Chronique

Erik Truffaz
The Dawn

Blue - 1998

The Dawn est l’œuvre du quartet dont fait partie le trompettiste Erik Truffaz – du moins celui avec lequel il officia jusqu’à Bending New Corners. Celui-ci est composé de Patrick Muller au clavier, Marcello Guiliani à la basse électro-acoustique et contrebasse, Marc Erbetta aux percussions et notre fameux trompettiste suisse. Album jazz de haut vol, de facture relativement classique si ce n’est le flow rappé mais doux au possible de Nya qui joue les funambules sur le fil fragile déroulé par les musiciens. Plus qu’un invité discret, contrairement à ce que pouvait laisser croire son statut de  »special vocal guest », Nya participe quasiment à tous les morceaux, conférant quelque chose comme une agréable nonchalance à The Dawn.

Le premier morceau introductif et bref est l’occasion pour le rappeur de se présenter. Nous ne nous attarderons pas autant sur les autres titres de l’album mais ce ‘Bukowsky-Part 1’ semble mériter d’être étudié de près car symptomatique de la place occupée par le rappeur sur l’ensemble du disque. Que nous révèle donc ce morceau ? En un, l’intention qu’a Nya d’aromatiser l’album de prestations aux essences similaires à celles de la meilleure herbe. ‘‘I’ve got verbal herb for your mind, ’cause I’m the bush doctor ». Parfum envoûtant mais aussi persistant. Deux, qu’addi(c)tif il sera, respectant toujours la circulation des échanges entre les instruments et sa voix. Révélateur : la phrase citée précédemment, une fois suspendue en cours de diction, afin de laisser transiter le son de la trompette. Enfin, en trois, patchwork culturel au programme quand viennent se télescoper dans une seule et même phrase les noms de l’écrivain Charles Bukowsky et de Foxy Brown, personnage de « blaxploitation » joué par l’actrice Pam Grier.

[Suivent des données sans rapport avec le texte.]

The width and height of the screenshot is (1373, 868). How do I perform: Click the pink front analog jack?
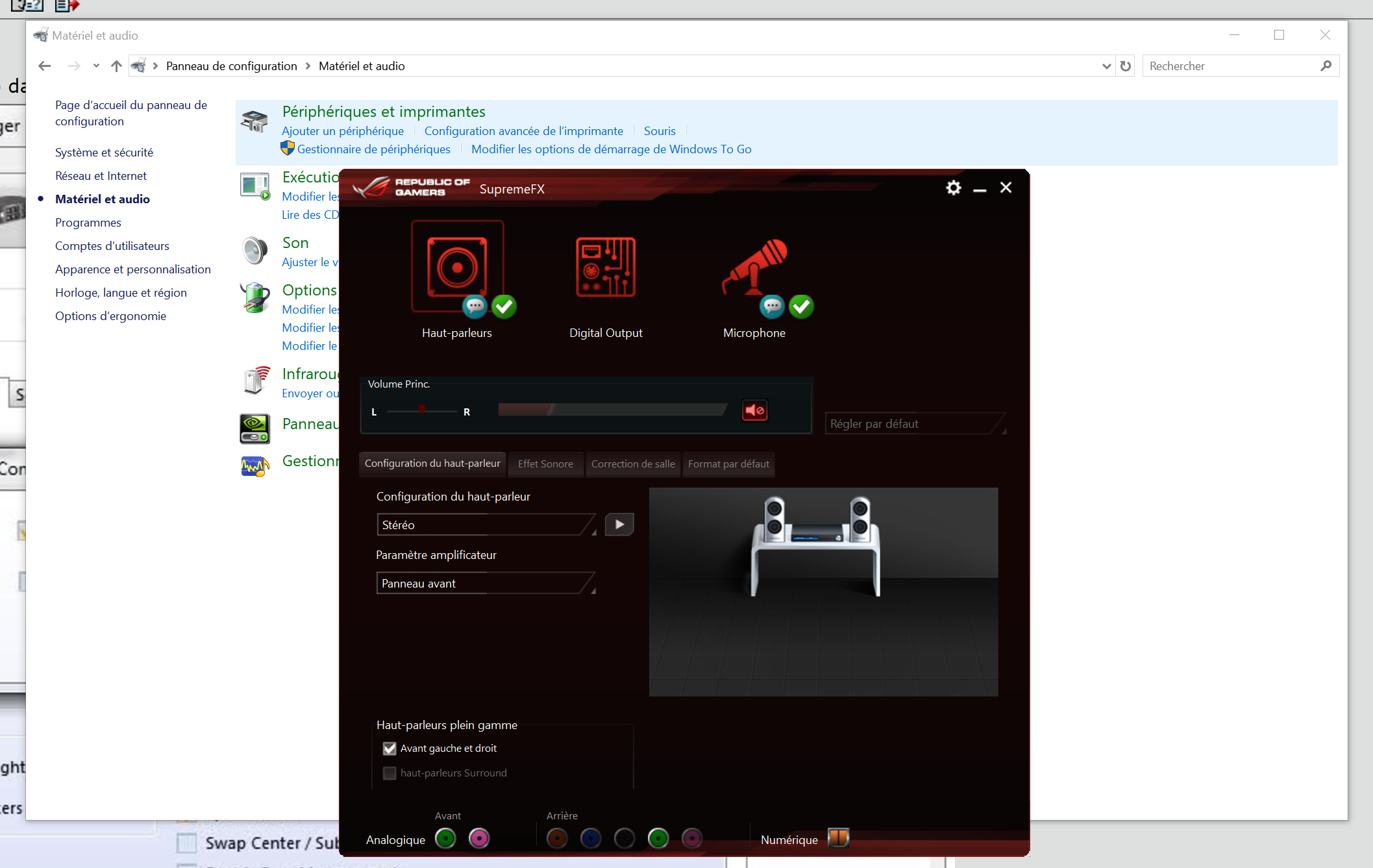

Le morceau suivant, ‘Yuri’s Choice’, connaît un démarrage admirable. Piano en ouverture, on attend alors un développement mais Patrick Muller se contente de reproduire quelques notes. Puis c’est au tour de Nya de venir bredouiller deux, trois mots au microphone et là aussi on pressent qu’il va se lancer sur l’instrumental. Eh bien non ! C’est finalement la trompette de Truffaz qui intervient et qui, progressivement, s’emballe permettant au morceau de s’épanouir, aux musiciens de déployer leur musique. Ambiance humide et fraîche sur ‘Wet In Paris’. Dans son album précédent,  »Out Of A Dream », Truffaz proposait déjà, de façon quasi-similaire, ce morceau. Toutefois sans la prestation de Nya, ce qui impliquait un plus intense pouvoir de suggestion chez l’auditeur. Pas de météo du cœur pour Nya, de couples trempés sous un parapluie qui se disent adieu sur les Grands Boulevards de la capitale mais un beau poème, il me semble engagé, en tout cas regorgeant d’espoir dans le second couplet ensoleillé. Le pianiste exécute une composition entêtante, complice de celle de Truffaz et se prolongeant plusieurs minutes après que Nya soit intervenu au microphone. Le rappeur-poète n’aura, par contre, aucun support musical sur l’interlude ‘Slim Pickings’. Un titre a capella, dans la grande tradition du slam.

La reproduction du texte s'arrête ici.